CA officially supports F5 load balancer and an example configuration can be found on the Wiki article and its comments. However, we don't have an F5 so we're looking into alternative solutions. So far all the solutions we've tried have had their shortcomings one way or another, making them not really fit for our needs. The implementation guide has a chapter that sounds promising, "Configure the Load Balancer" but it falls miles short when the only part actually talking about load balancing is "Configure the session persistence on each load balancer. For more information, see your load balancer document. This process ensures that a request coming from one application server is routed back to the same application server." This is complemented by the Wiki article and comments I mention above, but they all have one major shortcoming: What does the user see when an application server is quiesced?
I understand providing an example configuration for all the available software and hardware load balancers out there is impossible. What I'm looking for is whether anyone has ever managed to configure the load balancing the way that would need our needs. Below are the key details of our environment and the requirements/wishes for the load balancer we use.
- Windows environment
- 14.1 AA configuration with
- 1 BG server
- 1 stand-by server
- 4 application servers
- Using Cisco ACE for load balancing.
The Cisco ACE serves requests to a single host name and transparently redirects the traffic to the chosen app server, so the users only see the hostname of the LB. The LB is configured to monitor the HealthServlet response on each of the app servers and to take down the app server from the load balancing pool when the Health Servlet no longer returns a HTTP 200 response. The LB has sticky sessions configured to make sure the users always use the same app server.
- As you might've already noticed on the scenario description, the LB health probes aren't the smartest ones. Whenever the app server is quiesced it will instantly throw out any user connected instead of allowing them to gracefully log out and have their connection re-balanced.
- Because of the first item the possibilities the AA configuration theoretically grants us are lost; we can't do maintenance during the service hours as the users will get disrupted in a non-acceptable way. The quiesce mode with its "please log out" notification goes half the way but the LB solutions we've seen so far do not play nice with this.

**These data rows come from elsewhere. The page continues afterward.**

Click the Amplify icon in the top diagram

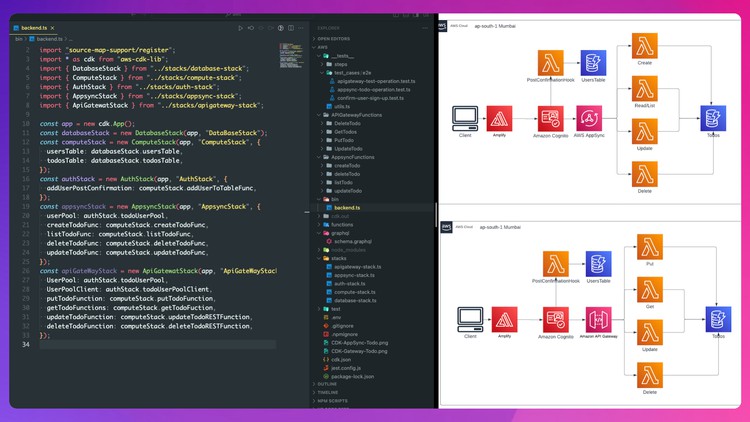tap(500, 121)
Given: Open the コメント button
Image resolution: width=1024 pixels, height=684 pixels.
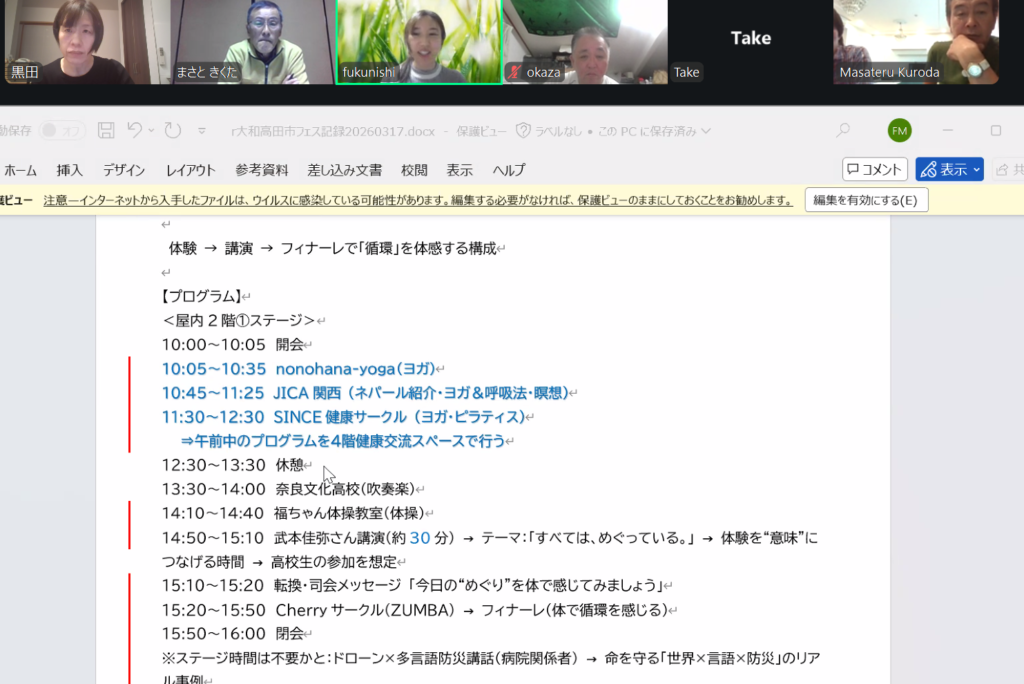Looking at the screenshot, I should [x=874, y=169].
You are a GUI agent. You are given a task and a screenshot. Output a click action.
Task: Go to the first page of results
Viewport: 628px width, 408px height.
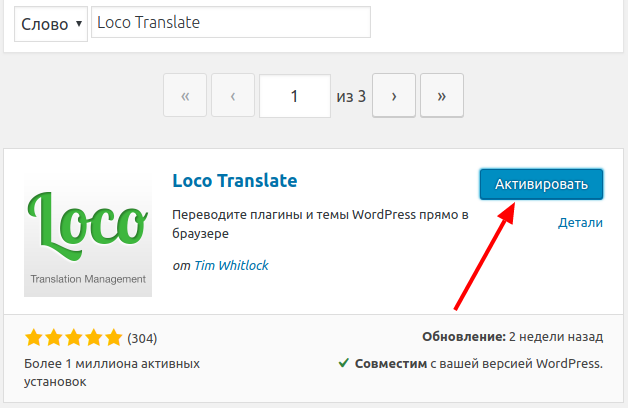point(185,97)
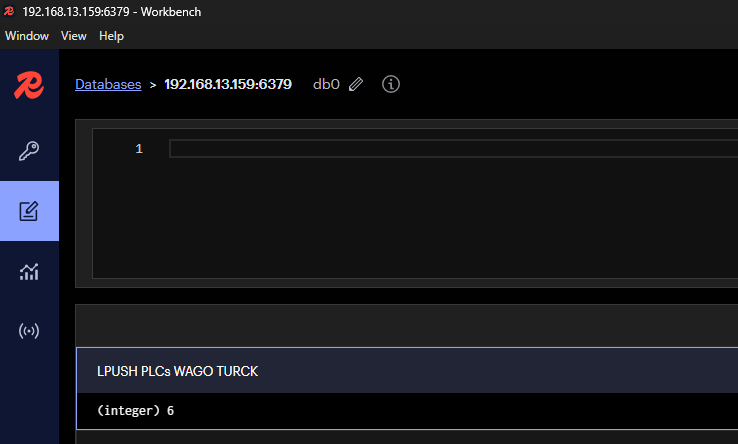Click the 192.168.13.159:6379 - Workbench window title
The width and height of the screenshot is (738, 444).
(112, 12)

- HealthServlet returns 5xx response even when the app server is still good to serve the existing users. Current LB solution doesn't know the difference between quiesced and shut down app server.

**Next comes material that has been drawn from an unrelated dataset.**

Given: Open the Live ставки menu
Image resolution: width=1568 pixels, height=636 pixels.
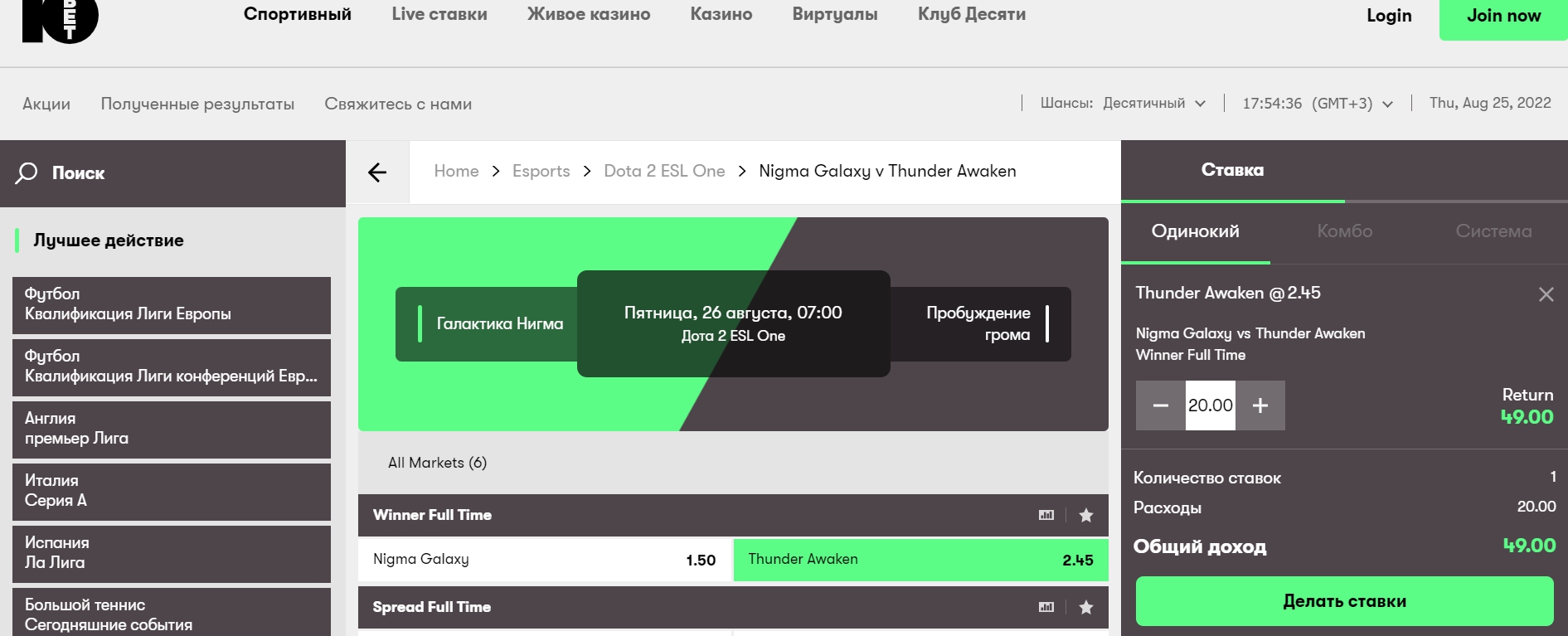Looking at the screenshot, I should coord(439,14).
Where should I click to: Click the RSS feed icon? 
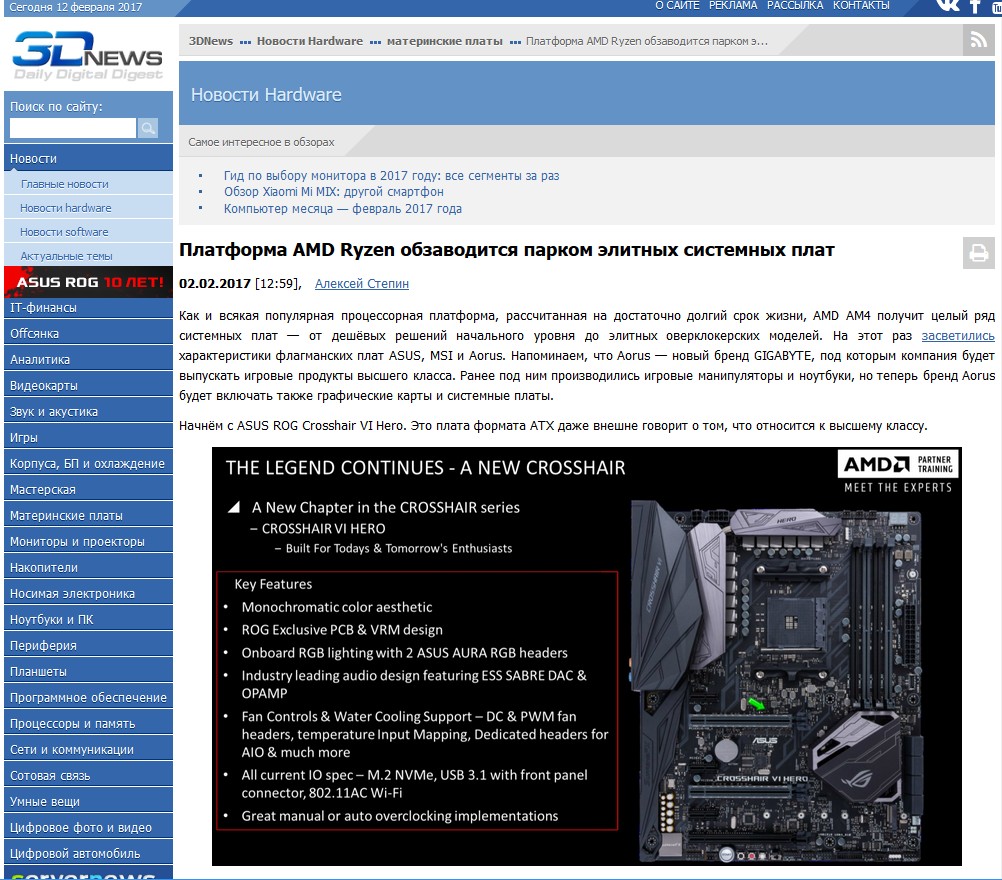(x=978, y=41)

- Even if the above issues are resolved it still leaves the issue of sticky sessions and logout. For the duration of the quiesce the user would be logged out, unable to log back in but still stuck to the server being quiesced, which leads us to the last item...
- Re-balancing of the connection seems to be rather hard, it seems the jsessionid (that most of the load balancers use for sticky sessions) is set somewhere inside the webengine and even though creating a filter for Tomcat to remove the cookie from the response might address this issue it still leaves the IIS unresolved.
We hope to retain a single host name towards the users but so far any of the solutions capable of doing that hasn't met the other requirements, so we're OK to let that requirement slide. So in essence the requirements are these:
- Sticky sessions until logout and a re-balancing of the connection on logout. This would spread the load evenly among remaining app servers when one is quiesced
- Existing sessions must remain instead of instant re-balancing (and lost data) when the app server is quiesced. It seems nginx might be able to do this with the "drain" directive on a node but haven't seen it done yet so I'm a bit sceptic.
- Single host name towards the users (negotiable)
So do you have or do you know that someone has a setup like this? If we let the single host name requirement go, even a simple round-robin balancer that doesn't channel the subsequent traffic through itself would work for us, just didn't find a working solution yet.